If a body of water was more than 40 acres, it was deemed a lake and was considered state property.  Homesteads didn’t include any of these bodies of water.  A simpler was to understand how things were in 1889: non meandered was a slough, meandered a lake, with the 40 acres the criteria of which was which.  Clear as mud?

So, since 1889, a lot has happened.  During the dirty ‘30’s, all of the sloughs and many of the lakes dried up.  Some of them were even farmed.  Since then, there has been a steady climb in water tables.  The late 1980’s, ‘90’s and up until present time, many of these sloughs (non meandered waters) continued to expand.

Game, Fish, and Parks (GFP) used many of these sloughs to stock mostly walleye fry, mosquito size, for summer rearing ponds.  In the fall, they were seined and stocked in lakes.  Because it was impossible to get all of the fingerlings while seining, a lot of these sloughs became as good or better fisheries than lakes.  GFP even put boat ramps/docks on 26 of these sloughs at a taxpayer cost of approx. $260k per ramp.

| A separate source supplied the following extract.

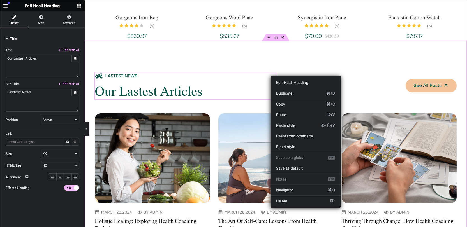Toggle responsive device mode next to Alignment

coord(27,177)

In Day County (Webster), a couple of landowners sued the state and the lawsuit made it to the state supreme court.  The high court made a ruling on March 15, 2017.  (We ended our legislative session on March 10, 2017.)  The ruling stated that the landowner and sportsmen had equal rights to the non meandered sloughs, and it was up to the legislature to sort it out.  I’m not making this up!

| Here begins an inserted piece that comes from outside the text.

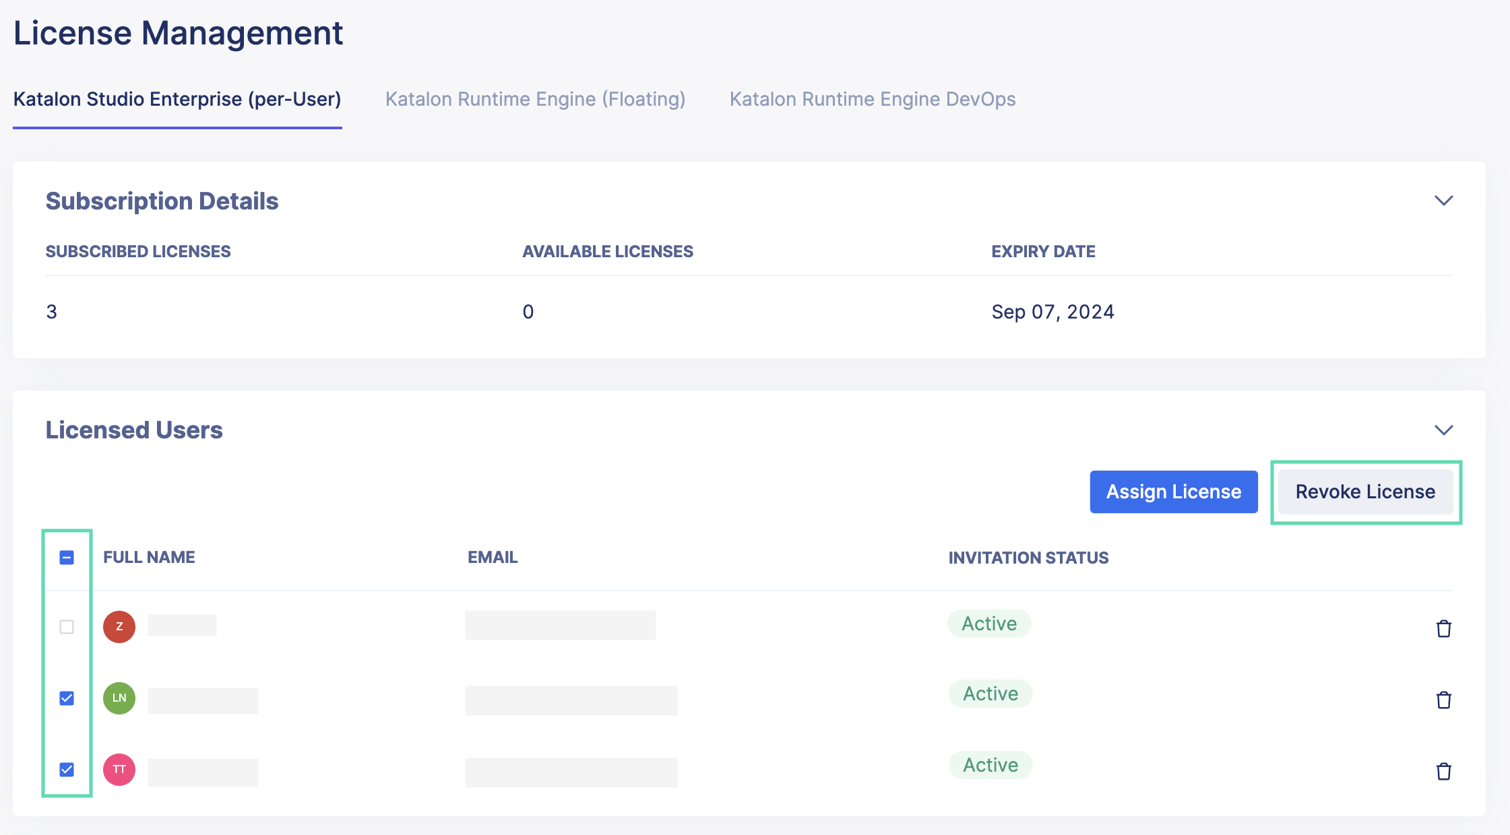Select the pink TT user avatar
The height and width of the screenshot is (835, 1510).
(x=119, y=770)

On March 16, 2017, Gov. Daugaard ordered GFP to lock out all GFP boat ramps on these 26 sloughs.  They reluctantly put cables across all these boat ramps, stopping anyone from launching a boat.

Well, the impact to the economy around these lakes was catastrophic!  The town of Webster’s revenue was down 35%!  Many motels and bait shops were going under financially.

So we hauled it into Pierre to make a ruling about who can fish and hunt on the non meandering waters.  There was a hand-picked task force that met several times before June 12th and drafted a proposed bill.  So what now?

I stated during floor debate that I felt I was voting with the proverbial gun to my head because I can vote against more government all day long, but how could I vote against private business??  The governor refused to open thee boat ramps unless this bill, HB1001, was passed, so we passed it in both the House and the Senate.  We did add a sunset clause of June 30, 2018.  This means that the bill expires on that date.

I’ll keep you posted, as we are not done with HB1001 by a long shot!  Thank you  for giving me the opportunity to represent you in Pierre!